Emily Thorpe

Personal information
- Full name: Emily Louise Thorpe
- Born: 27 January 1999 (age 27)
- Batting: Right-handed
- Bowling: Right-arm leg break
- Role: Bowler

Domestic team information
- 2017–present: Middlesex
- 2020–2021: Sunrisers

Career statistics
| Competition | WLA | WT20 |
| Matches | 12 | 26 |
| Runs scored | 34 | 7 |
| Batting average | 11.33 | 7.00 |
| 100s/50s | 0/0 | 0/0 |
| Top score | 12* | 7* |
| Balls bowled | 284 | 444 |
| Wickets | 6 | 20 |
| Bowling average | 39.16 | 16.95 |
| 5 wickets in innings | 0 | 0 |
| 10 wickets in match | 0 | 0 |
| Best bowling | 3/24 | 3/12 |
| Catches/stumpings | 1/– | 2/– |
- Source: CricketArchive, 23 October 2023

= Emily Thorpe =

English cricketer (born 1999)

Emily Louise Thorpe (born 27 January 1999) is an English cricketer who currently plays for Middlesex. She plays as a right-arm leg break bowler. She previously played for Sunrisers.

==Domestic career==
Thorpe made her county debut in 2017, for Middlesex against Yorkshire. She was Middlesex's second-leading wicket-taker in the 2017 Women's Twenty20 Cup, with 8 wickets at an average of 18.50. In 2019, Thorpe achieved her List A best bowling figures, taking 3/24 in a victory over Berkshire. She took 1 wicket in four matches for the side in the 2021 Women's Twenty20 Cup. In the 2022 Women's Twenty20 Cup, she was Middlesex's joint-leading wicket-taker, with 7 wickets at an average of 12.14. She played one match in the 2023 Women's Twenty20 Cup, taking two wickets.

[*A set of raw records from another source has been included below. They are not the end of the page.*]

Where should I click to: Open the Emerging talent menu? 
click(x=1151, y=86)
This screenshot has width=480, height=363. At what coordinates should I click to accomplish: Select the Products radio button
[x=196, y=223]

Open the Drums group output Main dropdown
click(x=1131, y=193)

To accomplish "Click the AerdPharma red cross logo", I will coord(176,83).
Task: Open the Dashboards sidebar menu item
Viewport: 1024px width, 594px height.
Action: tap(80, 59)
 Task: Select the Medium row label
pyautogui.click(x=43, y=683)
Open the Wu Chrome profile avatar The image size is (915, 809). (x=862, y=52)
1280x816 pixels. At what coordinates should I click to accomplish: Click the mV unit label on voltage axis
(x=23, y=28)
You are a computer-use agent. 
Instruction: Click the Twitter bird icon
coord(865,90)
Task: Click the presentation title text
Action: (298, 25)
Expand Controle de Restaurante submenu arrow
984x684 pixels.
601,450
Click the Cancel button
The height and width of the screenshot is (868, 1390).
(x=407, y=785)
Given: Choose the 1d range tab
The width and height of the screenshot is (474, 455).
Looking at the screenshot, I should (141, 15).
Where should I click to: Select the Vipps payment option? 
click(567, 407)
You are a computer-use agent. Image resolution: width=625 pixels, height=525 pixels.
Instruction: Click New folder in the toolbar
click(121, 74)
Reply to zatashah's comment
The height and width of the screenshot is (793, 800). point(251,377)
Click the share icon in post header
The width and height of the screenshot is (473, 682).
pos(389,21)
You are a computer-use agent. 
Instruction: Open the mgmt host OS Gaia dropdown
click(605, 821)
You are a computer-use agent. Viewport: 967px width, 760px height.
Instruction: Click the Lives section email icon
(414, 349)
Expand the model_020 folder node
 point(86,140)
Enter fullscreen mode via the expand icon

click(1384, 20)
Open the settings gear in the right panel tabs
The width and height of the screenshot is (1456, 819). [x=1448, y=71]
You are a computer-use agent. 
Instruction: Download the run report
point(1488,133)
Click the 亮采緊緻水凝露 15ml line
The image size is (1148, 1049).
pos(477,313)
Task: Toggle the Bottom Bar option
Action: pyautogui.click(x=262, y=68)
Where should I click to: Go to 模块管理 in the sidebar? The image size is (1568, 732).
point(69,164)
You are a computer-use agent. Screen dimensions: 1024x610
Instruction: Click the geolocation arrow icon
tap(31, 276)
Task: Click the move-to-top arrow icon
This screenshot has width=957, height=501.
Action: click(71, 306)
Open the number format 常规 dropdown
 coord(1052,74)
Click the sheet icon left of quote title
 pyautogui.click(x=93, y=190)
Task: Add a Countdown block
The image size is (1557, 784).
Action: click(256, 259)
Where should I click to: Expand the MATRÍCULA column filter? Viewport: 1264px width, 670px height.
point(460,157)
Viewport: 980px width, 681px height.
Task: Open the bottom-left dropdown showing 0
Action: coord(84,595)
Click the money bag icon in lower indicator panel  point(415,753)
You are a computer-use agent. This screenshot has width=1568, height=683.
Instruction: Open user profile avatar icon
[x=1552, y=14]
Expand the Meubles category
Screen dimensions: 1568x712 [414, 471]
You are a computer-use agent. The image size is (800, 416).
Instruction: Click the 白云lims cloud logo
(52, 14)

In 2020, Thorpe played for Sunrisers in the Rachael Heyhoe Flint Trophy. She appeared in two matches, scoring 23 runs but failing to take a wicket. In 2021, she played three matches for the side across the Rachael Heyhoe Flint Trophy and the 2021 Charlotte Edwards Cup, taking two wickets.